I suspect TensorFlow still reshuffles the dataset at every iteration of your for loop because the iterator is being initialized at each iteration. Every time the iterator is initialized, the shuffle function is applied to the dataset.

The expected behavior is that the iterator is initialized once, and reshuffle_each_iteration allows you to choose whether to reshuffle at repeats of the data (every time the original data has been iterated over).

I am not sure how to reformulate your code to deal with the variable number of samples, but here is your code modified using the repeat() function to demonstrate my claim:

flist = ["trimg1", "trimg2", "trimg3", "trimg4"]
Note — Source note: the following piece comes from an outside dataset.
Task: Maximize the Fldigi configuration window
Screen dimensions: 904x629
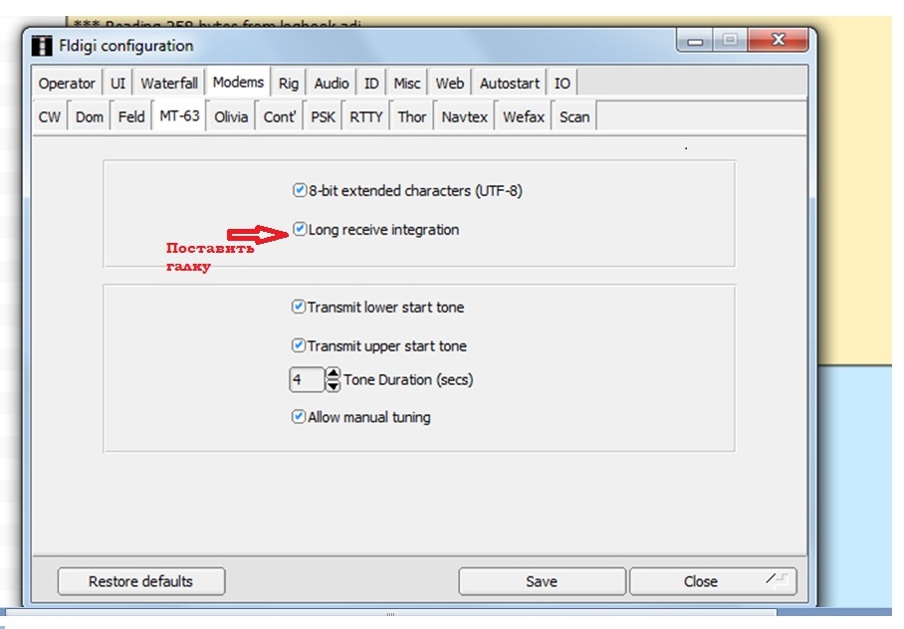Action: click(730, 42)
filenames = tf.constant(flist)

train_x_dataset = tf.data.Dataset.from_tensor_slices((filenames))
train_x_dataset = train_x_dataset.shuffle(buffer_size=10, reshuffle_each_iteration=False)
train_x_dataset = train_x_dataset.repeat(4)

it_train_x = train_x_dataset.make_initializable_iterator()
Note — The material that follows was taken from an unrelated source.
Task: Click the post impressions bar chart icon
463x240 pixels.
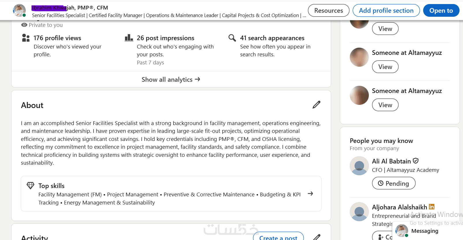Action: [129, 38]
next_sample = it_train_x.get_next()

with tf.Session() as sess:
    sess.run(it_train_x.initializer)
    while True:
        try:
            s = sess.run(next_sample)
            print("Sample: ", s)
        except tf.errors.OutOfRangeError:
            break

Output:

Sample:  trimg1
Sample:  trimg2
Sample:  trimg4
Sample:  trimg3
Sample:  trimg1
Sample:  trimg2
Sample:  trimg4
Sample:  trimg3
Sample:  trimg1
Sample:  trimg2
Sample:  trimg4
Sample:  trimg3
Sample:  trimg1
Sample:  trimg2
Sample:  trimg4
Sample:  trimg3

Whereas if I set reshuffle_each_iteration=True, I get:

Sample:  trimg3
Sample:  trimg1
Sample:  trimg2
Sample:  trimg4
Sample:  trimg3
Sample:  trimg2
Sample:  trimg1
Sample:  trimg4
Sample:  trimg3
Sample:  trimg1
Sample:  trimg2
Sample:  trimg4
Sample:  trimg4
Sample:  trimg1
Sample:  trimg2
Sample:  trimg3

Hope this helps!

Edit: Further evidence for my claim: these two test functions in the TensorFlow codebase. In this case, a one shot iterator is used, and so it is only initialized once. A batch size of 10 is used on data of size 10, and so each call of iterator.get_next() goes over the entire source data. The code checks if each successive call of that function returns the same (shuffled) array.

This discussion on this issue might shed some more light on the intended use and expected behavior of the different iterators and perhaps help you figure out a solution to your specific problem.